Bewertung: ****

Seine Filme sind politisch, parteiisch und persönlich. In „Sorry We Missed You“ erweist sich Regie-Altmeister Ken Loach einmal mehr als Chronist und Ankläger sozialer und politischer Missstände. Nach „I, Daniel Blake“ (2016) legt der 83-jährige Brite ein berührendes Sozialdrama vor, das in geistiger Verwandtschaft zu seinem preisgekrönten Œuvre steht. Der arbeitslose Familienvater Ricky (Kris Hitchen) möchte als selbstständiger Botenfahrer durchstarten. Flexible Arbeitszeiten und leistungsabhängige Bezahlung sollen den sozialen Aufstieg ermöglichen. Doch der Preis dafür ist höher als gedacht.

Die Illusion unternehmerischer Freiheit droht an den ausbeuterischen Bedingungen des Franchise-Systems zu zerbrechen.
Um als „Partner“ in das Unternehmen einzusteigen, mietet Ricky auf Pump einen Lieferwagen. Das Familienauto, auf das Ehefrau Abby (Debbie Honeywood) als mobile Krankenpflegerin angewiesen ist, wird kurzerhand verkauft. Neue Schulden und Überstunden zum Nulltarif stellen das Familienleben auf eine harte Probe.

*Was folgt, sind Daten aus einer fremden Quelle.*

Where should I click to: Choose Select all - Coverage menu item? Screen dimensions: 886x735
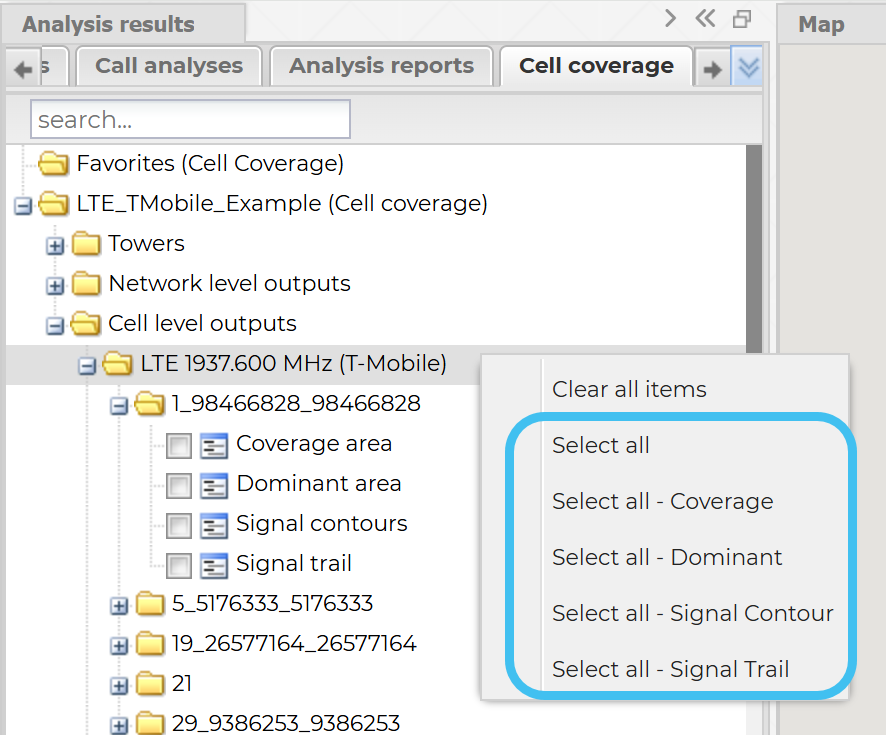662,502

Als Ricky auf einer seiner Touren überfallen wird und die gestohlene Ware ersetzen muss, trifft der Vater zweier Kinder eine fatale Entscheidung.
„Sorry We Missed You“ erzählt am Beispiel einer britischen Arbeiterfamilie eine universelle Geschichte über Leistungsdruck, Ausbeutung und prekäre Arbeitsverhältnisse. Wollen wir in einer Welt leben, in der Menschen für wenig Geld arbeiten müssen, damit andere ein bequemes Konsumleben führen können?


Loachs filmische Antwort ist ebenso eindeutig wie sein unverkennbarer Erzählstil. In seiner dokumentarisch anmutenden Inszenierung entwirft der Filmemacher eine didaktische Versuchsanordnung, die die Auswüchse der neoliberalen Arbeitswelt an den Pranger stellt.